In treatment arms employing precision medicine approaches, 31 percent of patients saw their tumors shrink, while around 5 percent of patients responded with non-personalized approaches. Median progression-free survival was 5.7 months for those receiving precision cancer care, versus just under 3 months for those not getting such care.

Phase I studies are often used to investigate the safety and tolerability of a drug, but the data from this analysis shows that it can also provide important information about drug efficacy. "Our analysis really shows that this [view of Phase I trials] is completely outdated," Schwaederle said. "With biomarker selection and especially with genomic biomarkers, we can reach high response rates even in Phase I trials."

Patients' response rates were similar when Schwaederle and colleagues homed in on 57 trials of drugs that targeted genes or proteins implicated in cancer. However, Schwaederle highlighted that when patients received treatments based on genomic biomarkers they experienced greater tumor shrinkage than when therapy was given based on protein biomarkers — 42 percent versus 22 percent.

Schwaederle's team also made sure to account for the type of therapy influencing outcomes. "One question that is often asked is, is this simply about having a better therapy?" she posited.

In their analysis, 98 percent of personalized arms used targeted therapies, but 76 percent of arms using targeted drugs didn't employ a precision approach. When researchers compared arms involving non-personalized targeted drugs against cytotoxic agents, patient outcomes were similar — around 5 percent response rates and around 3 months median progression-free survival. "Our analysis shows that it is not just that the therapies are better but that targeted therapies must be given to the right patients," Schwaederle said.

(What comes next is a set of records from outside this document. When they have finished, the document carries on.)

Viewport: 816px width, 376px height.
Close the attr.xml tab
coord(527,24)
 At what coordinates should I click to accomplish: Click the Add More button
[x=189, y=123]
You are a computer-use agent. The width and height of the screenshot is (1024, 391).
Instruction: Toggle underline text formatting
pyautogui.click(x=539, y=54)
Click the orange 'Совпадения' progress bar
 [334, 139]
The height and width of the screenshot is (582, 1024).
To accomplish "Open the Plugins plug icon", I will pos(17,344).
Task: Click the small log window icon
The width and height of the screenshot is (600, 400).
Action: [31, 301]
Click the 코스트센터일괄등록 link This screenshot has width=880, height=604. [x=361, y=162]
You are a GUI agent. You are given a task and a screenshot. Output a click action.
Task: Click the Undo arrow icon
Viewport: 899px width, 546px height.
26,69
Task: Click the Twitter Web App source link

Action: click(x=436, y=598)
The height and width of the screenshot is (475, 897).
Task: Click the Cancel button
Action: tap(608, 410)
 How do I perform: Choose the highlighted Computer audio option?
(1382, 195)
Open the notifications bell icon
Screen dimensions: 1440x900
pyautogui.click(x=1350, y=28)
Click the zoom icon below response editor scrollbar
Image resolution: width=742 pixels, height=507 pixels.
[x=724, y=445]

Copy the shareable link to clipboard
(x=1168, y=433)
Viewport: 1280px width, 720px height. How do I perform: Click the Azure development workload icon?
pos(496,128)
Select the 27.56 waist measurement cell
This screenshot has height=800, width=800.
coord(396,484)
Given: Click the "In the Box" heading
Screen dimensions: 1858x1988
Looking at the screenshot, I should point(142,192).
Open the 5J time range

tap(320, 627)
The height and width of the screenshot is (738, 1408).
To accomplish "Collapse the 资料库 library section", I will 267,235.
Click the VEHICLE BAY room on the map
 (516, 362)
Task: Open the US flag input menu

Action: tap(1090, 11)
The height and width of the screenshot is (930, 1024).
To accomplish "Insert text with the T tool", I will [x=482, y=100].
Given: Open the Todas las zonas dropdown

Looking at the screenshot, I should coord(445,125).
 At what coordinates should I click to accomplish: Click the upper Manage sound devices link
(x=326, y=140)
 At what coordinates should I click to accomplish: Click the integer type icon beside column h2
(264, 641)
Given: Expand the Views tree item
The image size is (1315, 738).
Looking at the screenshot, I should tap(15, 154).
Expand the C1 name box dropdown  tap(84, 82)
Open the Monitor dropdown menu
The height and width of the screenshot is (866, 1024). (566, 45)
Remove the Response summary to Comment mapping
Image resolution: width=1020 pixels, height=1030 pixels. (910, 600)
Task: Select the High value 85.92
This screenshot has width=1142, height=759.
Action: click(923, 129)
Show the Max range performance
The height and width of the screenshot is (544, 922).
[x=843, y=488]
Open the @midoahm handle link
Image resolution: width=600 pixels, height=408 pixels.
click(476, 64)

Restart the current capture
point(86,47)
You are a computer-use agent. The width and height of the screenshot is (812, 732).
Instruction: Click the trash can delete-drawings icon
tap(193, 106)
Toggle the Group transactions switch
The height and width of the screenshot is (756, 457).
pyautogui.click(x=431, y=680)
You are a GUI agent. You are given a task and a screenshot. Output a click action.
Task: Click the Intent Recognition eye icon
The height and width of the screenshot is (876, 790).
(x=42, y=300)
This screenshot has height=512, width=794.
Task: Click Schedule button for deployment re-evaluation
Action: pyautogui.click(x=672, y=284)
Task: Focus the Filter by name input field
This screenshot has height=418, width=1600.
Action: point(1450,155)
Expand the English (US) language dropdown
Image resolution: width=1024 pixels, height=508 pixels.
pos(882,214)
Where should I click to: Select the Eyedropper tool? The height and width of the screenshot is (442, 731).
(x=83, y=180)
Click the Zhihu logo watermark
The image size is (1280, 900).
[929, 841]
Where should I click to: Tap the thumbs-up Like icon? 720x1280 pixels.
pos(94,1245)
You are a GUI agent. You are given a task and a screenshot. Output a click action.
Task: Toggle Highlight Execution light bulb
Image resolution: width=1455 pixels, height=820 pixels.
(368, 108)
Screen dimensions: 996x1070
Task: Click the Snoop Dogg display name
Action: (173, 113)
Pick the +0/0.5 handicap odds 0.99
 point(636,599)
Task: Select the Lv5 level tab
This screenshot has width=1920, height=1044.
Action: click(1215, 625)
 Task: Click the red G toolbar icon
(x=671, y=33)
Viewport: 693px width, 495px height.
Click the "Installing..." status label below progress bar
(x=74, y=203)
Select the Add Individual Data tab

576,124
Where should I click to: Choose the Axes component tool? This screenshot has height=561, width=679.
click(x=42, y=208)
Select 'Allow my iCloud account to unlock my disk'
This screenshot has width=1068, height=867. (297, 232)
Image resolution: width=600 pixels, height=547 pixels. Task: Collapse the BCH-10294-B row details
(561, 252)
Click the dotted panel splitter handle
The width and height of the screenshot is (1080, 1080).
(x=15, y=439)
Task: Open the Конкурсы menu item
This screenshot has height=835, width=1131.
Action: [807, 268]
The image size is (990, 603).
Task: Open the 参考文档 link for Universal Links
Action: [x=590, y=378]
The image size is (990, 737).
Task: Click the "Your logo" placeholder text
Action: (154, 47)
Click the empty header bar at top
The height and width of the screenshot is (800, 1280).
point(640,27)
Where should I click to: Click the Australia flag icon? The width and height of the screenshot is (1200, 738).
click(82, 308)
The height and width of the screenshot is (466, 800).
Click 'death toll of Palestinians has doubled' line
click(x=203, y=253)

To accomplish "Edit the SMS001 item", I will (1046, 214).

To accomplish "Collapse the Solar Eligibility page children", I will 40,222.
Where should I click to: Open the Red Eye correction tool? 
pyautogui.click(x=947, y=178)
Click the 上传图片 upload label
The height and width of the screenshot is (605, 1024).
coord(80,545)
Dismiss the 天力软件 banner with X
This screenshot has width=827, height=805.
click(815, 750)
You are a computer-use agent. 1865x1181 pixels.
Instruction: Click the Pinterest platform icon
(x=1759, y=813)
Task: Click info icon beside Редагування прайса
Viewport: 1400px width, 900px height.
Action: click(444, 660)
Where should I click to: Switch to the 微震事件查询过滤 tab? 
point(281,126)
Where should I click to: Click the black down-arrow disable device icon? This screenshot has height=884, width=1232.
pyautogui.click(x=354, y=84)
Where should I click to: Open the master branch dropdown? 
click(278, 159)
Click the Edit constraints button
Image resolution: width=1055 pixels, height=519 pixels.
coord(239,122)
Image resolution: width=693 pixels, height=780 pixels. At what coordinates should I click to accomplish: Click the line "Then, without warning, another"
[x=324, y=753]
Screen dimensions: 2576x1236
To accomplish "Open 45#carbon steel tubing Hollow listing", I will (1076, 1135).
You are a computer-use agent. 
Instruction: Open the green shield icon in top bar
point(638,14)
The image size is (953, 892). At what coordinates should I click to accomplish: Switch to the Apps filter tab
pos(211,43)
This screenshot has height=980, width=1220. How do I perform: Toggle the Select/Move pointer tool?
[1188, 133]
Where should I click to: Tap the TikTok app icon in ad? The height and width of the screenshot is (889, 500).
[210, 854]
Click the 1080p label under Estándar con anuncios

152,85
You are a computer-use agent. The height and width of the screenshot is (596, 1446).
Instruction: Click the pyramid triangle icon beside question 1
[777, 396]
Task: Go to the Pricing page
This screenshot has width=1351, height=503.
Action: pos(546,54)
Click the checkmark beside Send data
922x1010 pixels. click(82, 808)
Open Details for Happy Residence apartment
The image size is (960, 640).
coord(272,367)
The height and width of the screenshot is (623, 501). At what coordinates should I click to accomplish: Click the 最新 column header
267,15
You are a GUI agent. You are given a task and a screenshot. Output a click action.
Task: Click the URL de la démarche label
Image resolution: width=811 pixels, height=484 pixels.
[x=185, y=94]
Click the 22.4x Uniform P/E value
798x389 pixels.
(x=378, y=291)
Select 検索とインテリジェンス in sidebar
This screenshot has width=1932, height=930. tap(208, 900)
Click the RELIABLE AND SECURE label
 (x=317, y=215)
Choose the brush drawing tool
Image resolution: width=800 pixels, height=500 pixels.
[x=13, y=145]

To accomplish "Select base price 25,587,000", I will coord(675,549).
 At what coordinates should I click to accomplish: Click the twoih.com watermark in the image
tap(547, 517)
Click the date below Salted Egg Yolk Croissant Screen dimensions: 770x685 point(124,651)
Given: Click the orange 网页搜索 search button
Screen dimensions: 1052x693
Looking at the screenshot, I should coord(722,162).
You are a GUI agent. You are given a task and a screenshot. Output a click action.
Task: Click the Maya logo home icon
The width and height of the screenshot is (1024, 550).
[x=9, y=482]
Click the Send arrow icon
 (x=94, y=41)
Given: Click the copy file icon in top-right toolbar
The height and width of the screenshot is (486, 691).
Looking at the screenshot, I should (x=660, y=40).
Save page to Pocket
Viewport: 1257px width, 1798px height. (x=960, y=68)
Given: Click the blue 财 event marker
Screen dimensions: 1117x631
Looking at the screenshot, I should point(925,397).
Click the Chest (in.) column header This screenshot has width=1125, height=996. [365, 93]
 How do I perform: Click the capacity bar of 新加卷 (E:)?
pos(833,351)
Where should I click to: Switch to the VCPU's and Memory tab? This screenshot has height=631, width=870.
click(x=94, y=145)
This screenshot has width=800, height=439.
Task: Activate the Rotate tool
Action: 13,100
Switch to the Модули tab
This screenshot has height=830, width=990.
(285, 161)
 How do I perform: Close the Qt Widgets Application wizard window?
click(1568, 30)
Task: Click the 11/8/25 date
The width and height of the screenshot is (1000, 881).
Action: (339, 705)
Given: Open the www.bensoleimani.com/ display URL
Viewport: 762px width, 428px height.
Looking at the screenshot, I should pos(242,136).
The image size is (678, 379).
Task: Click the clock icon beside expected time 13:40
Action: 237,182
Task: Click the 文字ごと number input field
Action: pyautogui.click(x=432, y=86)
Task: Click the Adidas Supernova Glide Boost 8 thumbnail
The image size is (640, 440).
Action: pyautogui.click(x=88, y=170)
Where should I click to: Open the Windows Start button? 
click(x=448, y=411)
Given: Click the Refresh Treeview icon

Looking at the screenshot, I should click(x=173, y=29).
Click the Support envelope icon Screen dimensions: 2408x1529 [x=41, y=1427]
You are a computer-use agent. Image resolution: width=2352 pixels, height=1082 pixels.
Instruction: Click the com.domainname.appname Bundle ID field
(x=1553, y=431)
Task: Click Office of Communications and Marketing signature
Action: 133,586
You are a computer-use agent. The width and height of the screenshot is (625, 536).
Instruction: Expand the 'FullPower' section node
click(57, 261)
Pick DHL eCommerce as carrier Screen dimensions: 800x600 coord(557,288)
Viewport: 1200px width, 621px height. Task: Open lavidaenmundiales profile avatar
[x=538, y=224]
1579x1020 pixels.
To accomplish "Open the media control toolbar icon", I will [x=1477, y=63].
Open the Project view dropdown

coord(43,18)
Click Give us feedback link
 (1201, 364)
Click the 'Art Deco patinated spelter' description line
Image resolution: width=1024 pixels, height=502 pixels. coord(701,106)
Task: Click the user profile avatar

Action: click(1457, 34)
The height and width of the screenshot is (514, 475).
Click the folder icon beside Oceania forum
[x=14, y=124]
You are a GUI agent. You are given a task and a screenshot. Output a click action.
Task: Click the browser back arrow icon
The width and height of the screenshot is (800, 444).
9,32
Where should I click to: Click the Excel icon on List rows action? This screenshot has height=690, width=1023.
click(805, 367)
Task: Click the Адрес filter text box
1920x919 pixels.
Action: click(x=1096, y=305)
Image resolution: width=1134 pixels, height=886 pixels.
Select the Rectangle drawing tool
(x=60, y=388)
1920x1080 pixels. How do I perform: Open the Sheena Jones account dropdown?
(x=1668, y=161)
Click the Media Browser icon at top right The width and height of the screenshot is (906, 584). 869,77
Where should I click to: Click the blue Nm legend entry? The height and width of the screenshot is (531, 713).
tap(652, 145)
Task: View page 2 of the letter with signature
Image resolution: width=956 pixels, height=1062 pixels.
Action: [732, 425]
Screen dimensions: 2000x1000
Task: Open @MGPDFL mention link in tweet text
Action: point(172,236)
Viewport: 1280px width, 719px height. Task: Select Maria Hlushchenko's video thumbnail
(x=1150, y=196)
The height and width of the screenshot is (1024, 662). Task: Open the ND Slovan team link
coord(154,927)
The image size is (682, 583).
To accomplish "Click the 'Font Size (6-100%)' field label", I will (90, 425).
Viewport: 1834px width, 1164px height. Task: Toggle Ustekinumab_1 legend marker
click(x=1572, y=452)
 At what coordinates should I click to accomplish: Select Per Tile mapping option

Their analysis "revealed that a personalized strategy was an independent predictor of improved outcomes" in terms of response rate and progression-free survival, the authors concluded in an abstract. "In addition, studies that used targeted agents without a biomarker-based selection strategy had negligible response rates."

One potential source of bias in this analysis is that researchers depended on published studies and could not factor in data from Phase I studies that have not been published, which may contain, for example, more information on patients with poor outcomes on a precision treatment arm, compared to a non-personalized arm.